As the odd man out, I am not in a position to insist on anything. Divers who do not care for good buddy procedures will not change just because I insist on a plan. They'll agree to the plan and then ignore it once in the water.

But I will not dive solo. I have no criticism of those who do; that's their own choice. But for me diving is a buddy sport and I want the added safety a buddy provides, even if that's only a spare reg within swimming distance.

<...snip...> Don't dive in teams of three with people you don't know.
Great advice. Except that for me, this would mean never diving again, since I cannot know before a trip if I'll have a buddy. (Actually, this and the seasickness problem may be why I have not dived in two years. -- And, yes, I've tried everything you can suggest for seasickness. Scopolamine works best for me, but even that is not enough if the seas are rough.)
 
As the odd man out, I am not in a position to insist on anything. Divers who do not care for good buddy procedures will not change just because I insist on a plan. They'll agree to the plan and then ignore it once in the water.

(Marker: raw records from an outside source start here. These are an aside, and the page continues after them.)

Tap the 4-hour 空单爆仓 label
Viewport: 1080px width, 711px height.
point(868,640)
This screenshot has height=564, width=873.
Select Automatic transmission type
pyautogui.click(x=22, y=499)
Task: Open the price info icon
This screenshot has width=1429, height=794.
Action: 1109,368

But I will not dive solo. I have no criticism of those who do; that's their own choice. But for me diving is a buddy sport and I want the added safety a buddy provides, even if that's only a spare reg within swimming distance.

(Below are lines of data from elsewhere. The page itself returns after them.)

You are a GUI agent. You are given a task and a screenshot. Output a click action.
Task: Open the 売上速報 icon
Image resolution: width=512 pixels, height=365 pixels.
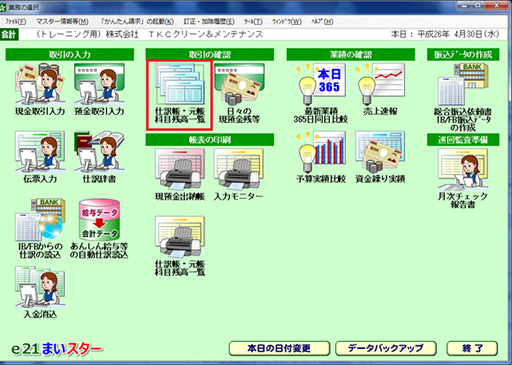click(x=380, y=89)
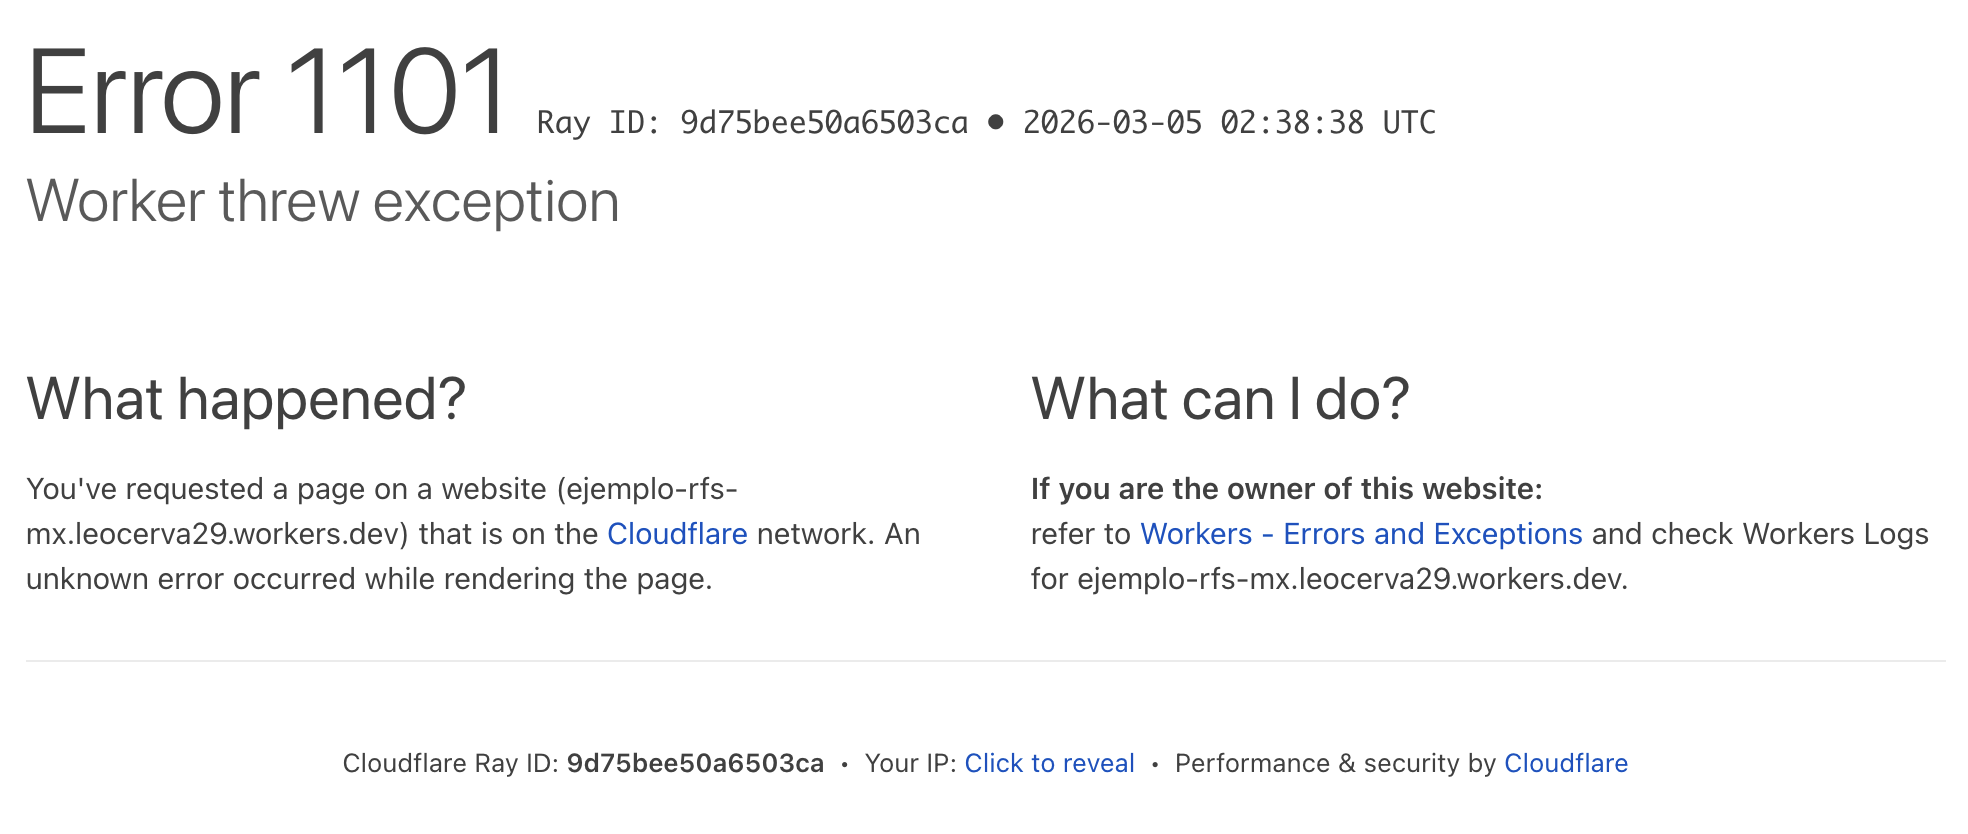Click the Your IP: label
This screenshot has height=834, width=1968.
pos(910,764)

You won't dive "solo", but will dive with one or more buddies who you expect to ignore dive planning (and, by expectation, other issues) once in the water. Hate to break it to you, but that's not how the buddy system works... so you might as well be solo.

If you watch the video link on this thread, you'll see a very intelligent dissection of the buddy system and solo diving... concluding in some very persuasive points which emphasis that accepting (and training for) solo is likely to be far safer than any self-deception that the buddy system is safe unless absolutely adhered to in all aspects..
 
DD,

Your point is a valid one but the buddies you think might be poor might end up being better than anticipated.
Diving solo removes the doubt which can be a mixed blessing depending on circumstance but I'd rather divers in general attempt to make the buddy system work than just give up and do solo diving.

There are some people who have both the training and aptitude to solo but I don' t think that applies to most divers and does not apply to the recently qualified or inexperienced and I include myself in the inexperienced group.
 
dbulmer... I don't chance my safety on a 'might be' or 'attempt'. Are you suggesting people should?

Solo training doesn't mean you have to dive alone. It does, however, mean you don't need to rely upon others.
 
Diving safely in a team of 2 or 3 people takes time to develop. It does not happen instantly - you have to work at it .. constantly in some cases.
During that time mistakes will be made and hopefully divers will learn from their mistakes.

To answer your question, I do chance my safety on a might be or attempt but leave it to others to decide whether they wish to.
I do not place a moral obligation on others to chance their safety on a might or attempt.

Diving in a buddy team does not mean that you have to rely on others either but having extra human brains can also be an asset.